Go to the line that contains "Screen dimensions: 950x676", then write out that line and all that follow to the end of the listing, exactly and without pictures.
### Data extracts ###
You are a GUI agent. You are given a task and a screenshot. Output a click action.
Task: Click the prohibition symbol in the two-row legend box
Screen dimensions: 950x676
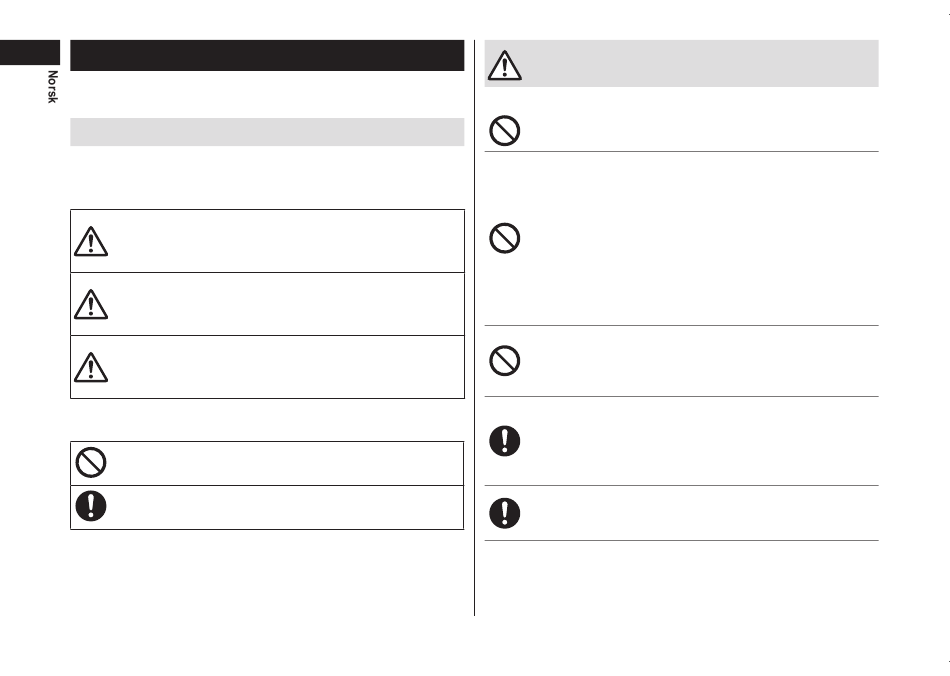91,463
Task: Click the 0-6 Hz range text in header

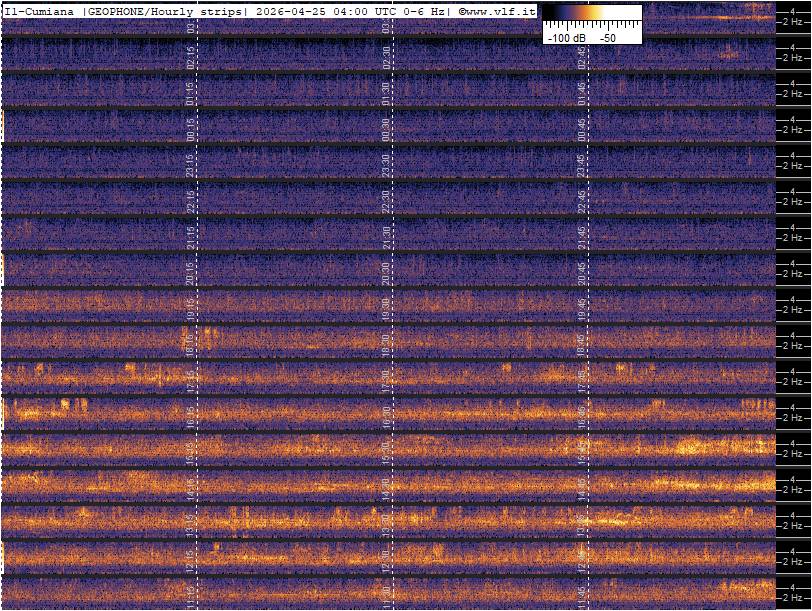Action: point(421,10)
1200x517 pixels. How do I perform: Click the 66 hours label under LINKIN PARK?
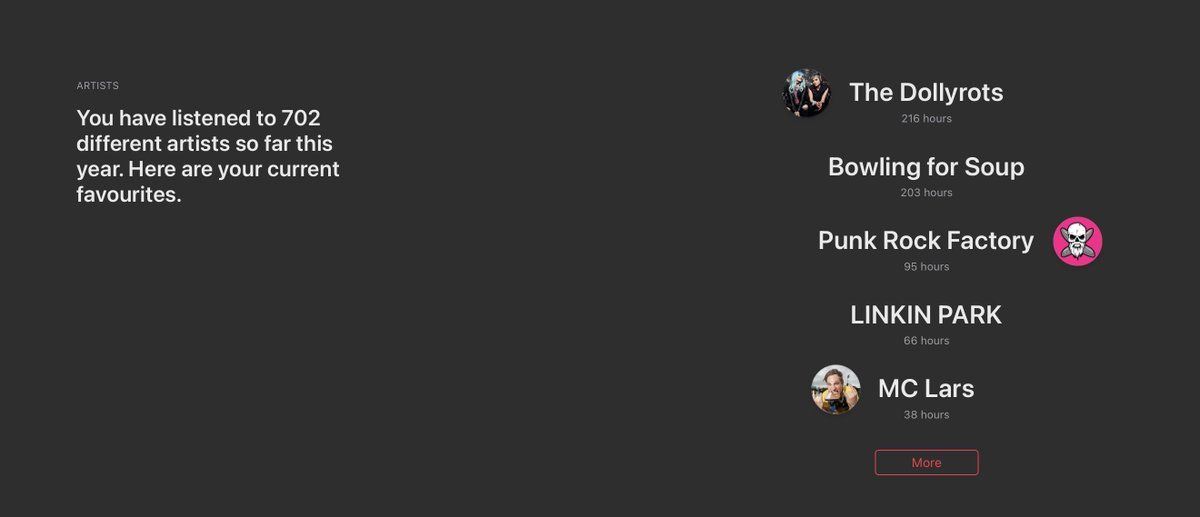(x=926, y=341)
###
### [Answer]
Screen dimensions: 950x676
91,463
Task: Click the 0-6 Hz range text in header

Action: point(421,10)
1200x517 pixels. How do I perform: Click the 66 hours label under LINKIN PARK?
(x=926, y=341)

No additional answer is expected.